For many visitors, once visited Santiago there is more and more a strong interest towards the galician Coast. Not the classic one though where we go sunbathing and swimming. Galicia offers the chance of extraordinary spots in what just from early XX century was described as the Coast of Death…
Throughout the years I went in many occasions to the in spanish described as Costa da Morte and in this time I had the chance to realize the different aspects of such a tough, dreamy and almost mythical area. A person that goes to Finisterre, by the lighthouse feels the end of a very special journey, the mixed sensations that may even lead to a new beginning. The sun dies in the apparently calm waters of the atlantic ocean but a new day will come..We pray there, we meditate, others are happy by letting friends know by social networks that they are here.. #finisterre .
I am always impressed by the greatness of the ocean..I breath deep and relax by sitting over a rock.
It’s no surprise that we sometimes feel the need of even more spirituality and we head to a mythical place strongly associated first to the pagans established here from the V century B.C. and then to Christianism; The Muxia sanctuary – maybe a name derived from land of Monks – stands in front of the ocean..like a SHIP: are we embarking to the Avalon? Maybe..7000 years ago, the locals thought so..
Not now, when Muxia is fundamentally described as the holy place where Holy Mary appeared to Saint James, arriving on a boat made of stone. Stones and Galicia..They deserve an independent article.Muxia gives us a taste, it shows us in the distance what is behind what I consider the natural jewel of the area. No religion, no myth. Just wild wind, rough hills, rocks; white ocean foam mixed with the green and the blue of the sea, hitting sometimes the sand or others simply caressing it.

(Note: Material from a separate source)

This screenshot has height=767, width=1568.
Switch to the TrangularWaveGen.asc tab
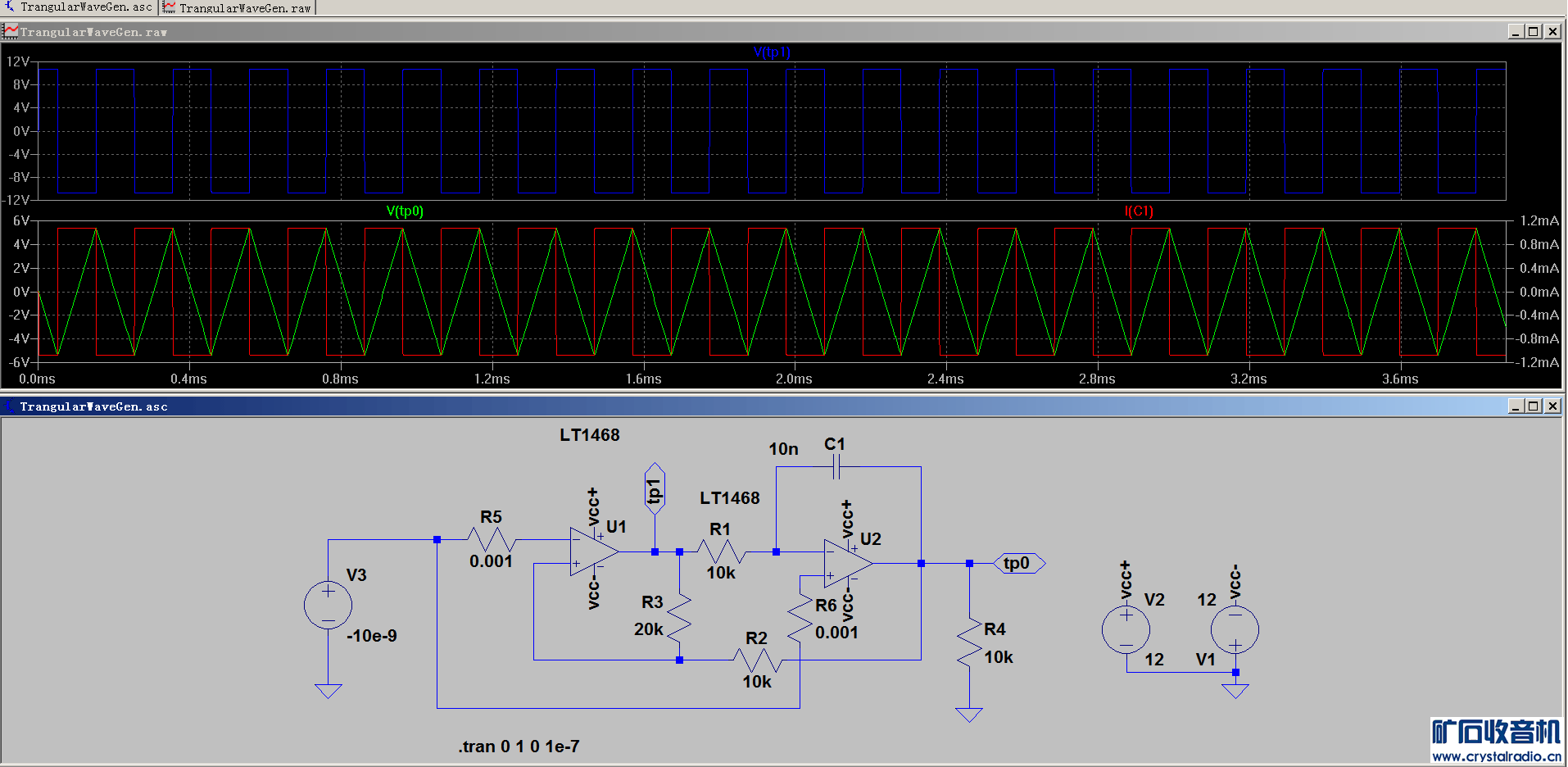click(79, 7)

For centuries men suffered its wildness therefore the number of shipwrecks. Maybe the most tragic story is the one that happened here on November 10, 1890. A British Royal Navy torpedo cruiser, the HMS Serpent, which had been launched just three years before shipwrecked, killing more than 172 members of the crew. Only three people survived. Close to Cape Vilán Lighthouse – an area in which just few days ago they had 12 meters high waves – there is the English Cemetery consecrated on November 23 1890. Rafael Lema Mouzo is a great specialist of the area on these issues
Costa da Morte. Catálogo Naufragios (SlideShare link in spanish)
The New York Times described the episode on November 15 1890 like this:
http://query.nytimes.com/mem/archive-free/pdf?res=9B07E4D6113BE533A25755C1A9679D94619ED7CF
Definitely our Land’s End spots are moving places for different reasons but in each the human beings have been part of them in their deepest concerns; the wider spiritual side, religion with its traditions and the never ending battle against natural phenomena.